The original fee policy was first presented by Dogecoin founder Patrick Lodder in 2014. In 2018, a new policy took full effect to prevent users from spamming the on-chain transactions. Further updates were introduced in 2020 and 2021 in response to the changed market conditions.
This article explains the key points in Dogecoin’s fee structure policy and its impact on DOGE’s fundamental value.
Impact of Recent Dogecoin's Price Surge on Transaction Fee
As you probably know, early in 2021 the Dogecoin price surged substantially. This along with increased trading and transfer volume had an effect on its transaction fee.
It was simply impossible to retain the old fee level of one Dogecoin per kilobyte of transaction data at the higher market price. Users kept trying to apply the old transaction fee which quickly clogged the mempool, leaving many transactions unverified.
Patrick Lodder then proposed a policy to reduce the minimum relay fee to 0.0001 DOGE. That fee level would allow microtransactions to go through and at the same time promote the use of Dogecoin as a faster and cheaper vehicle to move Bitcoin.
At the same time, relay operators were allowed to set their own relay fees.
This increases the sovereignty of each node and decreases their dependency on the entire blockchain system. The policy ensures miners do not receive a sudden relay fee from a random node in the system. It reduces a miner's chance of connecting to a node even though they can tweak a customer's relay fee. Doge developers ensure a minimal relay fee is lesser than the recommended fee to ensure the sustainability of a low transaction fee.
Exchanges stepping in
Amidst Dogecoin's new policy, exchanges are getting involved in creating a better trading experience through the fast and low costs of the transaction.
Evonax said its platform ensures smooth transactions between parties without any delay.
"The average time it will take to get the confirmations will vary depending on the currency. The Bitcoin network operates with an average block time of 10 minutes. It means that on average, it will take up to 60 minutes to get the required confirmations, and the transaction is considered final and irreversible. Once the confirmations are completed, the Bitcoins will be exchanged and we will send the exchanged Dogecoins to the wallet you provide."
The proactive approach from crypto exchanges helped a lot to keep the market liquid and the DOGE cryptocurrency usable for fast transactions and easy exchanges between DOGE and BTC.
Dogecoin vs Litecoin
In the first months of 2021, high lending rates led investors to holding their coins on centralized platforms. In this way, investors to stayed ahead even in times when cryptocurrencies were losing value.
Every slump in crypto prices and trading activity is an opportunity to make changes in code and implement innovations though. With cryptocurrency like Dogecoin, it makes sense to reduce transaction fees because there’s a chance in it to beat DOGE’s closest competitors like Litecoin.
Although every cryptocurrency is technically decentralized and uses the cryptography mechanism, its market valuations depends on the laws of supply and demand.
Since the past free transacts were abused for spam, the current free structure policy aims to provide a reliable free transaction to increase users' investment chances by eliminating the network clog caused by spam.
Cryptocurrency enthusiasts observing this new development encourages investors to own a btc to doge wallet, flip the two currencies easily.

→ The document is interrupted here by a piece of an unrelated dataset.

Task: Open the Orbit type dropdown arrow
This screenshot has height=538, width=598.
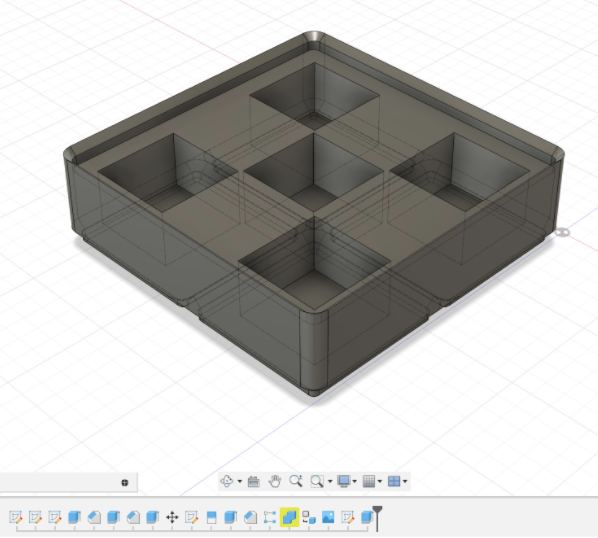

Bitcoin’s drawbacks are reportedly still the same and therefore the market opportunity for a cheaper transactional cryptocurrency still exists.
Thanks to its network upgrades, Dogecoin has gained significant credibility as a coin to fill that demand, creating a promising future expectations.
Reducing blockchain transaction fees in altcoins already widely adopted for quick transactions between platforms builds users' confidence and reduces spam rates.
Dogecoin’s GitHub has also lately shown its support in allowing users to use alternative nodes and participate directly in keeping the network decentralized. This is not a bad way to build up a fundamental value of a cryptocurrency that is trying to profile as the cheaper and faster coin used as a vehicle for transactions.